[WHAT THIS TASK INVOLVES]
Leave out the pictures, and copy exactly the lines from the line with "1280x720 pixels." through the last line of the data below.

[DATA SECTION]

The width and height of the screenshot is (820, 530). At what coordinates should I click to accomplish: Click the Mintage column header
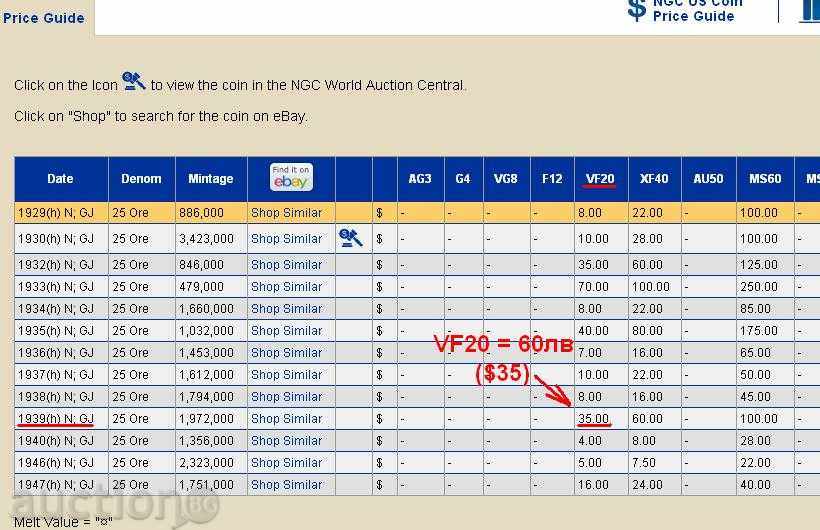click(210, 179)
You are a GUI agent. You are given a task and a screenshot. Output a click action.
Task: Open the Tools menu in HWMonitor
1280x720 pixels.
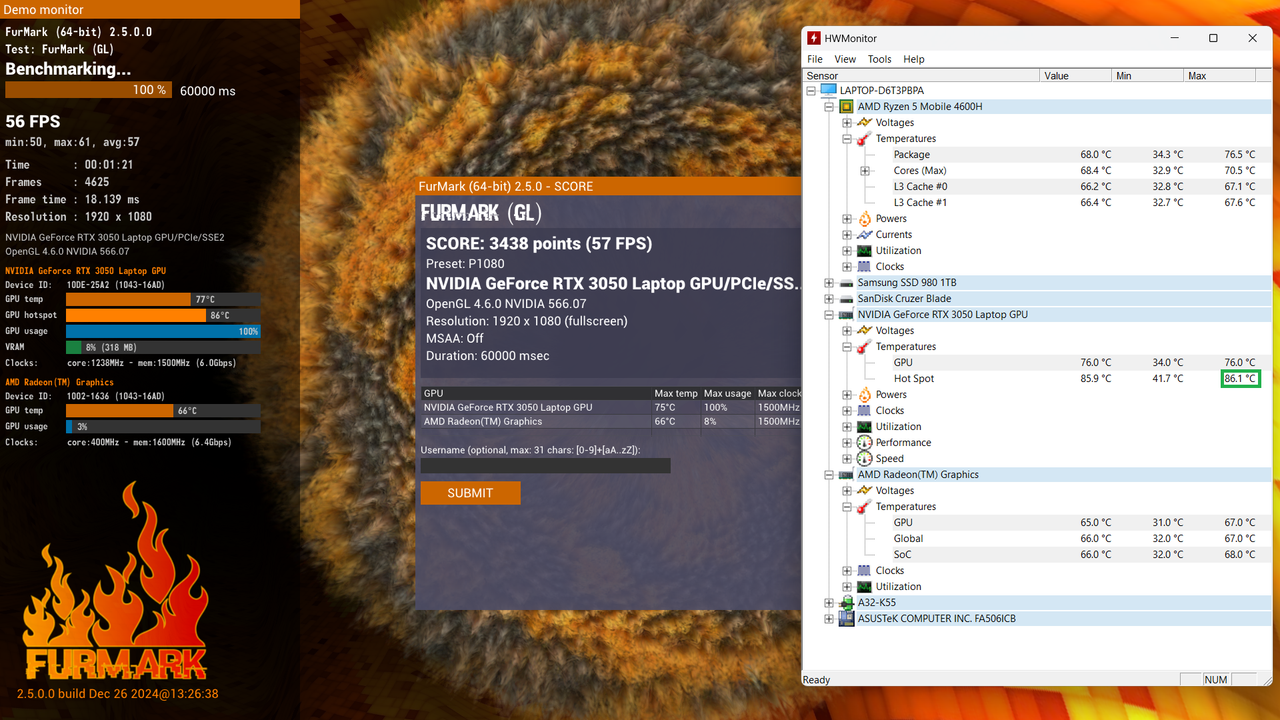(x=879, y=59)
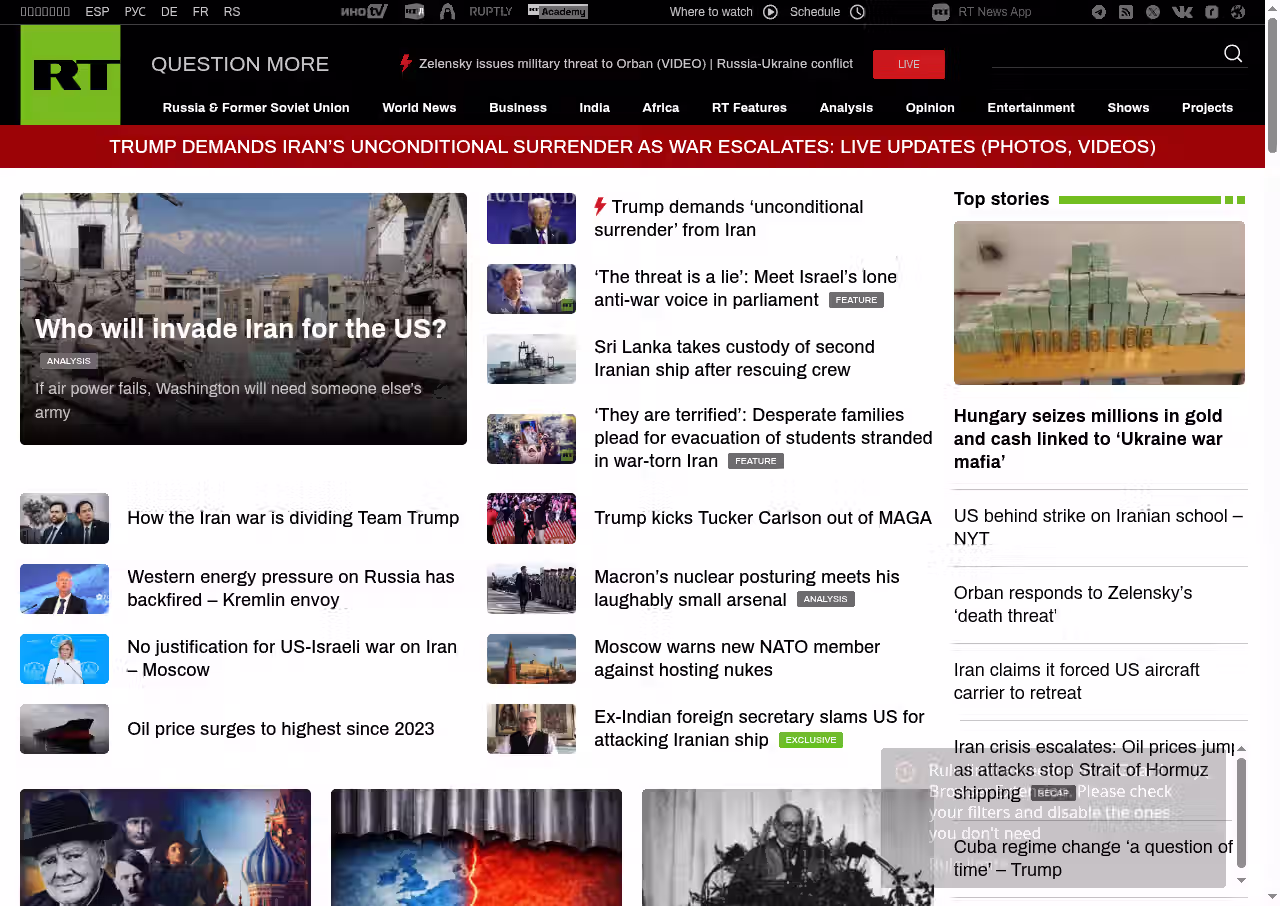Viewport: 1280px width, 906px height.
Task: Click the Hungary gold and cash thumbnail
Action: click(x=1099, y=303)
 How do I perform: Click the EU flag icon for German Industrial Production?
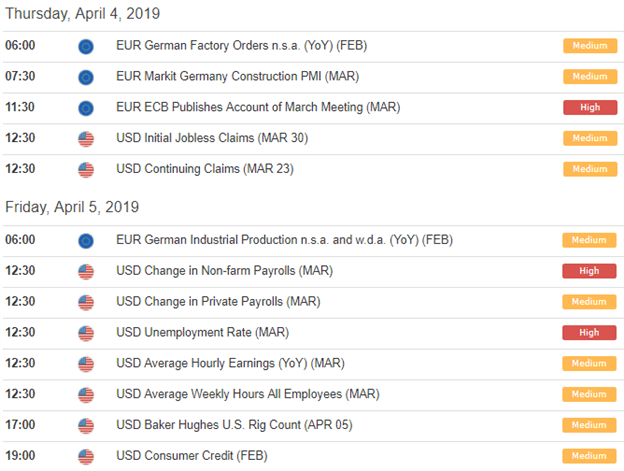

[ANSWER SECTION]
1280x720 pixels.
(x=879, y=59)
Viewport: 1280px width, 906px height.
Task: Click the Hungary gold and cash thumbnail
Action: click(x=1099, y=303)
 How do I perform: Click the EU flag icon for German Industrial Production?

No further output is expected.